Some could gaze and not be sick But I could never learn the trick.There's this to say for guile and guise They often bring their own surprise.It often takes a little while for one to learn of guise and guileand when one learns, it's sad to say the tricksters often get their way....adapted from Housman
INTERACTIONALLY DISTORTED COMMUNICATION In advanced capitalist
societies, there are
five major power relationships which systematically distort
communication. The private/non-collective control over the new
media tends to reinforce these structures of domination.
While the distortions of the knowledge process vary from society to society and take special forms in military dictatorships or in bureaucratically organized socialist nations, in general, the major sources of distorted communications include class privilege, gender preference, racial discrimination, age grade exclusion, and a division of labor which awards authority to a relatively few and mandates compliance to a large majority.
In the classroom, everything from textbooks to intelligence tests are written from a white, male, middle class point of view. The histories of women, of minorities, of workers, peasants and rebels are lost to the knowledge process.

● **Work task**
According to the passage on distorted communication, how many major power relationships systematically distort communication in advanced capitalist societies? The records that follow are not required for the task.

Records drawn from a collection:

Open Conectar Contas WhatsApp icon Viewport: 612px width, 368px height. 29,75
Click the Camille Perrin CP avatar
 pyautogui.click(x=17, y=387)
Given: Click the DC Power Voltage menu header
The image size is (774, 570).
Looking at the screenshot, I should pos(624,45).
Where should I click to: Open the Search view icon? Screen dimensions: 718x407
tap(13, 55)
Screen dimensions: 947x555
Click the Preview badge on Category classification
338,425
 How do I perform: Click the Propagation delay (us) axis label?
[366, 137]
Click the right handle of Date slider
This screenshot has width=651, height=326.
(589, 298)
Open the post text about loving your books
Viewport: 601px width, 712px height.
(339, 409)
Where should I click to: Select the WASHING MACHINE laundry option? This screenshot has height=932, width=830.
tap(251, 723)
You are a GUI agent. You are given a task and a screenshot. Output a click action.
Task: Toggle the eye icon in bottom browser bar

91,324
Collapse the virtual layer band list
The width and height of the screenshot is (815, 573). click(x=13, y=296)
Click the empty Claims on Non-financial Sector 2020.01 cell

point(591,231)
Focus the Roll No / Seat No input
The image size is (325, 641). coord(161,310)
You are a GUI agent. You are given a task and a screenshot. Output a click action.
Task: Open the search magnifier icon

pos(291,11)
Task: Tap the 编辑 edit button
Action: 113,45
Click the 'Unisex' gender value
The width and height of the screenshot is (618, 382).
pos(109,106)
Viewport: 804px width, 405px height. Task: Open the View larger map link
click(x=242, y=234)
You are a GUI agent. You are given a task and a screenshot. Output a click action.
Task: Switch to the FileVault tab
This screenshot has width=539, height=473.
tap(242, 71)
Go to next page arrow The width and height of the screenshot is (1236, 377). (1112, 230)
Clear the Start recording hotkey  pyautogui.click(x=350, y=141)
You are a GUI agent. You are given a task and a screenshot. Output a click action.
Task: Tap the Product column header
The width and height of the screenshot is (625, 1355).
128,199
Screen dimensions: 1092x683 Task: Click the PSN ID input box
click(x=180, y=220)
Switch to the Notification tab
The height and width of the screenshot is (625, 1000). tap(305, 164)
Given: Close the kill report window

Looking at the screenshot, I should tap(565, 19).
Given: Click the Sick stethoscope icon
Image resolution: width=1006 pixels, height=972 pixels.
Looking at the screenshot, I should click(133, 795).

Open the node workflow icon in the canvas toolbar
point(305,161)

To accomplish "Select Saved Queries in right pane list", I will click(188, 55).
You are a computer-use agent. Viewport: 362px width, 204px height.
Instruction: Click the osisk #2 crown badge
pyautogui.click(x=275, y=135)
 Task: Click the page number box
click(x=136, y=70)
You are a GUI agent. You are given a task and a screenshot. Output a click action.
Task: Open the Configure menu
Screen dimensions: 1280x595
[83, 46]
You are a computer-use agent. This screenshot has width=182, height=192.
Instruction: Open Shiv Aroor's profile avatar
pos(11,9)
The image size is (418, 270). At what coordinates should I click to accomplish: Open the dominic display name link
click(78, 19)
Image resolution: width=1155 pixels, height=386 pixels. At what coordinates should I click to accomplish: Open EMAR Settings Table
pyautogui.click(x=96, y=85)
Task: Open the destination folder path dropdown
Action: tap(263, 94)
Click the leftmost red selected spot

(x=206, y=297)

● **Output for this task**
Five.